Zaha Hadid's Port House in Antwerp, Belgium. ©HELENE BINET

Zaha Hadid’s Port House in Antwerp, Belgium.


Hundreds of men and women who helped run Antwerp’s port, the second busiest in Europe and the fifth largest in the world, once were scattered in offices across the Flemish city. Then, eight years ago, a decision was made to have everyone work under one roof. The thinking was that the move could make operations at the harbor more efficient, technologically advanced, and sustainably green—plus, if done well, it could garner some prestige. That’s exactly what happened a few weeks ago, when Port House, designed by the late architect Zaha Hadid, was inaugurated. It is, without a doubt, one of the most audacious and original small office buildings designed in modern times.

Hadid has imaginatively transformed the interior of an abandoned fire station, which was based on a 16th-century prototype that burned down long ago. She has introduced an impressive, sky high glass-ceilinged reception hall in the former courtyard through which the upper floors and awaiting adventure are visible; embedded a large green-colored map of Antwerp in the ground floor; and created facilities for conferences, smaller meeting rooms, a public library replete with computers, and a host of other amenities. The window-covered, stone-patterned facade, which Hadid left intact, is the sort of place that attracted Georges Braque to paint a number of fetching Fauve views of Antwerp harbor, which was bustling, even in 1905. Incorporating the old with the new, as Antwerp’s gorgeous, state-of-the-art main railway station does, was a principal requirement of the port project, and Hadid has met it, masterfully.

Zaha Hadid's Port House in Antwerp, Belgium. ©HELENE BINET

Zaha Hadid’s Port House in Antwerp, Belgium.


Because a tower where fire hoses would have hung to be dried had been planned—but never constructed during the building’s last incarnation—Hadid envisioned something multi-storied that could be balanced on top of the defunct firehouse. What she designed does not blend well with the existing structure. It’s a bit out of sorts, like a striped jacket worn with plaid pants. But the pieces make sense together if you picture them relating via time travel: a distant past of wooden galleons and treasure chests crossed with an eccentric, glass faceted futuristic shape. Some writers have suggested the four-story addition looks like a spaceship or a listing boat or even a meteor. I see it as a giant sci-fi Aladdin’s Lamp that could be held aloft by the Colossus of Rhodes.

Huge, angled, floor-to-ceiling columns in the entrance atrium serve as critical supports.

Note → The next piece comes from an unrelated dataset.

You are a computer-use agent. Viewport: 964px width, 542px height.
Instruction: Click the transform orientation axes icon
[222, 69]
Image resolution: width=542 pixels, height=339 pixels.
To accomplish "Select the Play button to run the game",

They resemble 1960s Minimalist sculptures, and introduce the notion that old and new henceforth will be seen in dynamic juxtapositions. Though there are no fixed offices on the reconceived second floor of the former firehouse, the original centrifugal windows remain, and the small windows one floor above also remain, introducing fragments of light and an interesting rhythmic quality. As for the original roof, it was renovated and refitted to help support the new glass building.

An intermediate floor between old and new is both open and glass-enclosed. It can serve as a spectacular reception space as well as an area where someone might go to smoke a cigarette or grab lunch. Offering amazing views of the underbelly of the new structure and of the busy port, it serves as a bridge linking the past with the future.

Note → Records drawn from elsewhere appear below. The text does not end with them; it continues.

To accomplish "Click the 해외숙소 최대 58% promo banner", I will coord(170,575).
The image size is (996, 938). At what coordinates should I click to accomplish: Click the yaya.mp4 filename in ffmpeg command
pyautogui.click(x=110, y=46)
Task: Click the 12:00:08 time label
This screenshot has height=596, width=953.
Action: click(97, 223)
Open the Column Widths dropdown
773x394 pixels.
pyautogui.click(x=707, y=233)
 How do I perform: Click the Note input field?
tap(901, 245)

The interior of Zaha Hadid's Port House in Antwerp, Belgium. ©TIM FISHER

The interior of Zaha Hadid’s Port House in Antwerp, Belgium.


In the addition, the faceted windows recall the importance diamonds have always played in Antwerp, and offer unobstructed 360-degree views of the port, as well as the much smaller compact Flemish city. With light streaming in, the open-plan offices create an extremely cheerful place to work. The colored walls further enhance this notion. And then, there are all sorts of details that remind you that a starchitect and her firm designed these spaces. One in particular is a grand staircase that, as it rises and narrows, evokes Bernini’s Scala Regia in the Vatican. It leads to a small lecture space that can be turned into a black box even though glass walls ordinarily surround it: curtains get drawn around it.

Light, space, color, angled shadows cast on floors and walls, being perched high up in the sky like a bird, views far into the distance: who wouldn’t want to work here? As for the exterior, it offers its own magical moments, especially the engaging tilt and thrust of the new glass structure. The concrete, reinforced steel column that stretches from the ground to the new addition is a critical supporting element (and critical housing for a fire escape) that is best appreciated in person. Once you measure yourself beside their gargantuan size and scale, you might have a better inkling of what the Colossus meant in ancient time.